STRUCTURAL AND TOPOGRAPHIC EVOLUTION OF THE SIERRA NEVADA BASED ON FAR-TRAVELED OLIGOCENE-MIOCENE IGNIMBRITES

The paleoelevation and uplift history of the Sierra Nevada, including differences between the northern and southern Sierra Nevada (NSN, SSN), are controversial. My published work on ignimbrite distribution in the NSN and Great Basin show that ignimbrites erupted from the western half of a present-day NW-SE belt of calderas from western Nevada to western Utah astride the interpreted Nevadaplano (NP). The western half of the caldera belt lies west of a paleodivide in the NP. Tuffs erupted from the western half flowed westward down paleovalleys across what is now the Basin and Range – NSN structural–topographic margin. The paleovalleys in the NSN are the famed auriferous channels. The ignimbrites, the world’s most far traveled, flowed as much as 280 km (pre-extension distance) from source. Although great flow distances are consistent with calderas at 3-4 km elevation in the NP, source elevations greater than ~1.5 km cannot be proven by ignimbrite or paleovalley data alone. Confined, paleovalley flow probably is the critical factor in great flow distance.
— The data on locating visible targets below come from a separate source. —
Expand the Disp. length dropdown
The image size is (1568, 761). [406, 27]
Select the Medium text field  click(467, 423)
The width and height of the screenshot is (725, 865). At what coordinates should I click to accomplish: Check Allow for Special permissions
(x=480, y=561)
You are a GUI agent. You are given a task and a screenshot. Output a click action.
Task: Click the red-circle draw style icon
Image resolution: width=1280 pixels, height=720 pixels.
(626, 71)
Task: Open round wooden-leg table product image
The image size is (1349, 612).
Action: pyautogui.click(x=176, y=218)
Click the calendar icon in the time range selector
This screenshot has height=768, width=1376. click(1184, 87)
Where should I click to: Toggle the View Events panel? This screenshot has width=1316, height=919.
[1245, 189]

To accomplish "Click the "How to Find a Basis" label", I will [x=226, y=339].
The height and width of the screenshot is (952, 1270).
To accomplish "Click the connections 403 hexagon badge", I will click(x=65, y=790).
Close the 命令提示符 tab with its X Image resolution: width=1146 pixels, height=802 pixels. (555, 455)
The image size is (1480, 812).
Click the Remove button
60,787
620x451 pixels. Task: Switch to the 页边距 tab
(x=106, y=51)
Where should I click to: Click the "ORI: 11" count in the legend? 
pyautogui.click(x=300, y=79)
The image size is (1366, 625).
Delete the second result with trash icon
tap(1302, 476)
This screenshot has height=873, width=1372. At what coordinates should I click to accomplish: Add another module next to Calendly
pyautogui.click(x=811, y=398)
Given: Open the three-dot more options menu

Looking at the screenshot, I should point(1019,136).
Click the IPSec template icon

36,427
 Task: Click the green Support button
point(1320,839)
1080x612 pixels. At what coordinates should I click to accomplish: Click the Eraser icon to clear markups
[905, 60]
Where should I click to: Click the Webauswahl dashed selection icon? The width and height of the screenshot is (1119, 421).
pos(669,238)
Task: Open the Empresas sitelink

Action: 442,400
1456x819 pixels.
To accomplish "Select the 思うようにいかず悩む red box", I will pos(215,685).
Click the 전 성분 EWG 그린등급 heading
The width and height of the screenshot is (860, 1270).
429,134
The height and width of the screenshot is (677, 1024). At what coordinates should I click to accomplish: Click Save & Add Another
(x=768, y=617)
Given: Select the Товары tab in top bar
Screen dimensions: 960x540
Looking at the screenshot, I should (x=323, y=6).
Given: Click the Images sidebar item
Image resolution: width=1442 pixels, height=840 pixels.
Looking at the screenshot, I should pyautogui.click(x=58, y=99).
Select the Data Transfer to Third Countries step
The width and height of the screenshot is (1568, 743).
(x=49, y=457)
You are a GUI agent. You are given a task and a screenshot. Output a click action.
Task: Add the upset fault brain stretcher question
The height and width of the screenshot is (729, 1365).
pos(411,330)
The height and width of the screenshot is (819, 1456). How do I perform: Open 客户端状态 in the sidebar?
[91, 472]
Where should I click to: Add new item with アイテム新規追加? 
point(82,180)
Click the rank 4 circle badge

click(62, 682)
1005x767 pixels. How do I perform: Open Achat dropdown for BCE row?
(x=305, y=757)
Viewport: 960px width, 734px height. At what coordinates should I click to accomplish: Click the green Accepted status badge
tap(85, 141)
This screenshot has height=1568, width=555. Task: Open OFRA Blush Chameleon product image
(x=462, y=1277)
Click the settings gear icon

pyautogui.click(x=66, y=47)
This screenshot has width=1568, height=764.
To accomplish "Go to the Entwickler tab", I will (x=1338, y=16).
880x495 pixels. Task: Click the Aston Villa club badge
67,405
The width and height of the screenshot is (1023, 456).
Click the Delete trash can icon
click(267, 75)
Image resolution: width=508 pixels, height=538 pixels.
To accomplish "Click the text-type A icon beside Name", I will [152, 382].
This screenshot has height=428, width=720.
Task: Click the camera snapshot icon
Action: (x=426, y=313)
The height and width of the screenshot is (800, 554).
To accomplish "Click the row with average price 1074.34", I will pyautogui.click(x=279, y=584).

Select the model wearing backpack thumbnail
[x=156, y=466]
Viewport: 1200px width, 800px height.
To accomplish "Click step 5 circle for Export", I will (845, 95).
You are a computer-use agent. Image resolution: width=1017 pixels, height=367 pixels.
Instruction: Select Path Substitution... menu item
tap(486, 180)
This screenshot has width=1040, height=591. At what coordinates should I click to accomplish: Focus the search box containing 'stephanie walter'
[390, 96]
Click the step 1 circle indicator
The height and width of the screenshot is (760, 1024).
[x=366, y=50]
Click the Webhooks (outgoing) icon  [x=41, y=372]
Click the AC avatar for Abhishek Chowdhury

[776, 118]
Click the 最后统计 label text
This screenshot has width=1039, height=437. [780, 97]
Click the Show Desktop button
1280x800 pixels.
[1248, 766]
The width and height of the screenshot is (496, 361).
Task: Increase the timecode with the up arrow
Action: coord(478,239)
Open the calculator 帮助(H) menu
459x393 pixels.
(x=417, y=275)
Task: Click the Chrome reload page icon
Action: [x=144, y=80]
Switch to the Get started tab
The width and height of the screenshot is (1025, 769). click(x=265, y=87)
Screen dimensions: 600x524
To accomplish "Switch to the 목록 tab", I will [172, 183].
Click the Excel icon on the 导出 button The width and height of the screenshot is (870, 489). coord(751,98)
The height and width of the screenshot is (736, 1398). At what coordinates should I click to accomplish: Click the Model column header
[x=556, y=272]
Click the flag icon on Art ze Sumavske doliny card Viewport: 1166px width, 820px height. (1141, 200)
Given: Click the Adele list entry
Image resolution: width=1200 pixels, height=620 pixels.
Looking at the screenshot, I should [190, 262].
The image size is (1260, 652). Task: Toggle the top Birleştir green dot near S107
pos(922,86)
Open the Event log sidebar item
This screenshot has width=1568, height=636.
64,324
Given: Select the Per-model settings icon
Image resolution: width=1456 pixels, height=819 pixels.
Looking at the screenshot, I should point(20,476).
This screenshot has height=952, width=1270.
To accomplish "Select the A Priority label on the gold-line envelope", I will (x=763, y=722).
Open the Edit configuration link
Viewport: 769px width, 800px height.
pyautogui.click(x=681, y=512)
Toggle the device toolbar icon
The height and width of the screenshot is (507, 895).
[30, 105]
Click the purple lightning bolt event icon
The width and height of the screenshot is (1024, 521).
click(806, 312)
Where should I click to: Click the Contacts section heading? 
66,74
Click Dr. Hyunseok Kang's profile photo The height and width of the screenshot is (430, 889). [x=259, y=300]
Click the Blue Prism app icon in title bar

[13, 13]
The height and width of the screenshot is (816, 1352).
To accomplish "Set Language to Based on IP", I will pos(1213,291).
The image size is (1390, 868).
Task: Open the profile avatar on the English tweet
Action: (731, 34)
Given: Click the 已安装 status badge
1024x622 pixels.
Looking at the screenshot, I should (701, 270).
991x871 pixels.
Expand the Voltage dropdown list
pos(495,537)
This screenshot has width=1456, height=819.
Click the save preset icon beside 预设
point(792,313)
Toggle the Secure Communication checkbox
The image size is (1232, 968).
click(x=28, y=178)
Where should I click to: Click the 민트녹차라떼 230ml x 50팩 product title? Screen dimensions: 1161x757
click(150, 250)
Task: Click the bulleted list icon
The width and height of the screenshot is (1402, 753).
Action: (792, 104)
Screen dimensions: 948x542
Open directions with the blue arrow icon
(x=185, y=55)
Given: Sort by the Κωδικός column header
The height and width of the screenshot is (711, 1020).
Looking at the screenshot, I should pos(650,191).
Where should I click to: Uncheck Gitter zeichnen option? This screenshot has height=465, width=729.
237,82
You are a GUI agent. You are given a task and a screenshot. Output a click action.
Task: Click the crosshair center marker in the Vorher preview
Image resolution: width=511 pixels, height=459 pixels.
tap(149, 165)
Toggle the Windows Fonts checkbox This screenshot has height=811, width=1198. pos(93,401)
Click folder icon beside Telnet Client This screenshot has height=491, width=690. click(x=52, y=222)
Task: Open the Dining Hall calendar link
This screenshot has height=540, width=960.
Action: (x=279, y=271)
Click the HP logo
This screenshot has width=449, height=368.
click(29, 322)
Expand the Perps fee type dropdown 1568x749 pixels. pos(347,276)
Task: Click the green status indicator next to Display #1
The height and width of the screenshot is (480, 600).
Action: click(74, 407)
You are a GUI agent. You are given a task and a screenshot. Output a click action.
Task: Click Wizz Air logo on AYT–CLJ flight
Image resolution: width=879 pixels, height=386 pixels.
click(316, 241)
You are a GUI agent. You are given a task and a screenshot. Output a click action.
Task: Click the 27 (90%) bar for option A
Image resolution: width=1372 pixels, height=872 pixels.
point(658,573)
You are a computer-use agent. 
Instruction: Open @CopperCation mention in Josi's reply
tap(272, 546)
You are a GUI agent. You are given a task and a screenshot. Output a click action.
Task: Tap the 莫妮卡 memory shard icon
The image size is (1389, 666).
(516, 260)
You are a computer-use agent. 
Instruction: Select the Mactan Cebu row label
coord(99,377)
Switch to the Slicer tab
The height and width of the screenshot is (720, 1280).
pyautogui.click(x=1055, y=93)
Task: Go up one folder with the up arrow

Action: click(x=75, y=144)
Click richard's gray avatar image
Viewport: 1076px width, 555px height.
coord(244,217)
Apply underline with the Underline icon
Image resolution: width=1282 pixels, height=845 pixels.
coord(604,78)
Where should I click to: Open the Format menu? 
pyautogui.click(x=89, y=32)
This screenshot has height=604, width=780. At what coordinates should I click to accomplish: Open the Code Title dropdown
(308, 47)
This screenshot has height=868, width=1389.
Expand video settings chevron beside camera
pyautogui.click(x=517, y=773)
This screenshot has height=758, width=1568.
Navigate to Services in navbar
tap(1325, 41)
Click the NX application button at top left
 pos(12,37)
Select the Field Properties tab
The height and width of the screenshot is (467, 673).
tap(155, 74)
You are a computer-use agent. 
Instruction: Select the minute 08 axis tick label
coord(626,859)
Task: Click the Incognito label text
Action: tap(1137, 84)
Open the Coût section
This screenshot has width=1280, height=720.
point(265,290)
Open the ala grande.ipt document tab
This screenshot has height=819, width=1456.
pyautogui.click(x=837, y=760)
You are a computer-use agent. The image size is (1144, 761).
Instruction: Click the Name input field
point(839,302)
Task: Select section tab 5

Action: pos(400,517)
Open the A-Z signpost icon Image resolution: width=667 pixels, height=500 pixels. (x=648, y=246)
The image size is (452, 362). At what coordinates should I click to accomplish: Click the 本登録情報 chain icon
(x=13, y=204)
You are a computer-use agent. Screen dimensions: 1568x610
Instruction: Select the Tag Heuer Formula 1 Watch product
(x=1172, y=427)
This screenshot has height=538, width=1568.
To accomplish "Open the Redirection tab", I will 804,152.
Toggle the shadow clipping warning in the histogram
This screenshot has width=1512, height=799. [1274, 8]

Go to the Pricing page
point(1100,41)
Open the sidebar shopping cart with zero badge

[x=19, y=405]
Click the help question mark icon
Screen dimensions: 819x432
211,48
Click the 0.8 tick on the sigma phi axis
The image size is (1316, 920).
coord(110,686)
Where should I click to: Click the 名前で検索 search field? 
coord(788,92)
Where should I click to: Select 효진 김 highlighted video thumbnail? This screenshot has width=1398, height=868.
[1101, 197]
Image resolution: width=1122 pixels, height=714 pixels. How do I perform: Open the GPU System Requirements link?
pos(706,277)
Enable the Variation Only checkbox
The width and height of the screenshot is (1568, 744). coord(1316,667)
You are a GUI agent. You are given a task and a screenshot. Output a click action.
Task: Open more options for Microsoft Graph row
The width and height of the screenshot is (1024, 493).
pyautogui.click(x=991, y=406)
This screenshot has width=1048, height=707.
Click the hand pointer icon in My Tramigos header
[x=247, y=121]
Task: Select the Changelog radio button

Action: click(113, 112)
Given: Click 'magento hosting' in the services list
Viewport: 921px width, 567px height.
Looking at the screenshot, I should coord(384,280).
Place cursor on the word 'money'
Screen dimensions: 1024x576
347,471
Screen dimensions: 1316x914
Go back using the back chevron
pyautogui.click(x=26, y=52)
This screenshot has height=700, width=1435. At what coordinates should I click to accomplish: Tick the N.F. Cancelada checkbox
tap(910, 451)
Cenozoic magmatism and caldera-forming eruptions swept southwestward across the Great Basin. Because erupted tuffs were channelized, paleovalley sequences young southward: e.g., tuffs in paleovalleys north of Reno are 31.5-25.3 Ma; south of Reno, 27.6-23.3 Ma. Tuffs are exposed in paleovalleys as far south as 37.8°. Tuff distribution across the NSN demonstrates that the eastern, fault-bounded flank could not have existed before 23 Ma. Farther south in the SSN, mid-Cenozoic deposits have been eroded.

Published data show that 36-20 Ma tuffs occur in Death Valley (DV). Based on these ages, the tuffs must have erupted from the coeval part of the caldera belt in central and eastern Nevada, northeast of the younger southwestern Nevada volcanic field (~15.7-7.6 Ma). Although some deposits are pyroclastic-fall or reworked tuffs, some are pyroclastic-flow deposits that could only get to DV by paleovalley flow. Whether these tuffs ponded in interpreted “old” extensional basins in the DV area or flowed into or across what is now SSN is unknown. Equivalent tuffs are not preserved in the deeply eroded SSN. Correlation of tuffs from source calderas to DV and examination of coeval deposits in the San Joaquin Valley can help resolve the uplift history of the SSN and tectonic evolution of DV.